### WORK INSTRUCTION:
For each entry that follows, write out an identical copy.

** RECORD EXTRACTS follows **

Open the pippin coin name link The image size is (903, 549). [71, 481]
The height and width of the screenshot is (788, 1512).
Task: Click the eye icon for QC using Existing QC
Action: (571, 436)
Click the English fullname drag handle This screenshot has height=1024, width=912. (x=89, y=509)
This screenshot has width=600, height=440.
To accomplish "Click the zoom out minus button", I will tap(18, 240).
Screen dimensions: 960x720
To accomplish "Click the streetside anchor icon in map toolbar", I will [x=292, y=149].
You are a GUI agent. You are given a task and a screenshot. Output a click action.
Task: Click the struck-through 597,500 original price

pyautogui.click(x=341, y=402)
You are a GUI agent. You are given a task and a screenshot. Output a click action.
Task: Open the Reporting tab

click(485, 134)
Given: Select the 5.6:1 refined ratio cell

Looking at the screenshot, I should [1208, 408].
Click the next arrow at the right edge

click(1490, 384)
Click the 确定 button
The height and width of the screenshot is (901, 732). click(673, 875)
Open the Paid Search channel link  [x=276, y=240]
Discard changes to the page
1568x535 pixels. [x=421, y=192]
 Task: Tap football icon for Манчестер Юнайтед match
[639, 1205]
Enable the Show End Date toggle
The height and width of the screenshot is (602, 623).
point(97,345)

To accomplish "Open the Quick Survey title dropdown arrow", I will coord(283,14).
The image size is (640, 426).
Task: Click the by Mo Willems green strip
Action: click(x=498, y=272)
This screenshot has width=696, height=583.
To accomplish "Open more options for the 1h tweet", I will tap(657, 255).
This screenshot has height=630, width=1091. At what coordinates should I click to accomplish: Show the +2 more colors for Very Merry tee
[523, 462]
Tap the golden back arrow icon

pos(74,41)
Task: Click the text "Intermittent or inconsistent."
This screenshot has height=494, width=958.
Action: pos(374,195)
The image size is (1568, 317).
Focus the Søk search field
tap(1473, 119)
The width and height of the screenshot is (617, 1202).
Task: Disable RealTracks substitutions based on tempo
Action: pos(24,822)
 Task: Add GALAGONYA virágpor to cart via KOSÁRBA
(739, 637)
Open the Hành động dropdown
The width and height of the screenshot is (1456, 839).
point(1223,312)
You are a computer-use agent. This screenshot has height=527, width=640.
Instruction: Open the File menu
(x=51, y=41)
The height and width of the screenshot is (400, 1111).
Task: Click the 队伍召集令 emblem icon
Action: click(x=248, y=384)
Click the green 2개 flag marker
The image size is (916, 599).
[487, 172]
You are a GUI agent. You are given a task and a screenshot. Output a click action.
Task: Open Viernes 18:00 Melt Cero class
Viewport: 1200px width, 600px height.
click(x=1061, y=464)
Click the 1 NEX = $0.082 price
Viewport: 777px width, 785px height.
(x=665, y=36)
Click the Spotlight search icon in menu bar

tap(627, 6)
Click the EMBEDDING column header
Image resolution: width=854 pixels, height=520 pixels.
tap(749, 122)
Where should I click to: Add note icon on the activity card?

** End of RECORD EXTRACTS **

### TASK OUTPUT:
Open the pippin coin name link The image size is (903, 549). [71, 481]
The height and width of the screenshot is (788, 1512).
Task: Click the eye icon for QC using Existing QC
Action: (571, 436)
Click the English fullname drag handle This screenshot has height=1024, width=912. (x=89, y=509)
This screenshot has width=600, height=440.
To accomplish "Click the zoom out minus button", I will tap(18, 240).
Screen dimensions: 960x720
To accomplish "Click the streetside anchor icon in map toolbar", I will [x=292, y=149].
You are a GUI agent. You are given a task and a screenshot. Output a click action.
Task: Click the struck-through 597,500 original price

pyautogui.click(x=341, y=402)
You are a GUI agent. You are given a task and a screenshot. Output a click action.
Task: Open the Reporting tab

click(485, 134)
Given: Select the 5.6:1 refined ratio cell

Looking at the screenshot, I should [1208, 408].
Click the next arrow at the right edge

click(1490, 384)
Click the 确定 button
The height and width of the screenshot is (901, 732). click(673, 875)
Open the Paid Search channel link  [x=276, y=240]
Discard changes to the page
1568x535 pixels. [x=421, y=192]
 Task: Tap football icon for Манчестер Юнайтед match
[639, 1205]
Enable the Show End Date toggle
The height and width of the screenshot is (602, 623).
point(97,345)

To accomplish "Open the Quick Survey title dropdown arrow", I will coord(283,14).
The image size is (640, 426).
Task: Click the by Mo Willems green strip
Action: click(x=498, y=272)
This screenshot has width=696, height=583.
To accomplish "Open more options for the 1h tweet", I will tap(657, 255).
This screenshot has height=630, width=1091. At what coordinates should I click to accomplish: Show the +2 more colors for Very Merry tee
[523, 462]
Tap the golden back arrow icon

pos(74,41)
Task: Click the text "Intermittent or inconsistent."
This screenshot has height=494, width=958.
Action: pos(374,195)
The image size is (1568, 317).
Focus the Søk search field
tap(1473, 119)
The width and height of the screenshot is (617, 1202).
Task: Disable RealTracks substitutions based on tempo
Action: pos(24,822)
 Task: Add GALAGONYA virágpor to cart via KOSÁRBA
(739, 637)
Open the Hành động dropdown
The width and height of the screenshot is (1456, 839).
point(1223,312)
You are a computer-use agent. This screenshot has height=527, width=640.
Instruction: Open the File menu
(x=51, y=41)
The height and width of the screenshot is (400, 1111).
Task: Click the 队伍召集令 emblem icon
Action: click(x=248, y=384)
Click the green 2개 flag marker
The image size is (916, 599).
[487, 172]
You are a GUI agent. You are given a task and a screenshot. Output a click action.
Task: Open Viernes 18:00 Melt Cero class
Viewport: 1200px width, 600px height.
click(x=1061, y=464)
Click the 1 NEX = $0.082 price
Viewport: 777px width, 785px height.
(x=665, y=36)
Click the Spotlight search icon in menu bar

tap(627, 6)
Click the EMBEDDING column header
Image resolution: width=854 pixels, height=520 pixels.
tap(749, 122)
Where should I click to: Add note icon on the activity card?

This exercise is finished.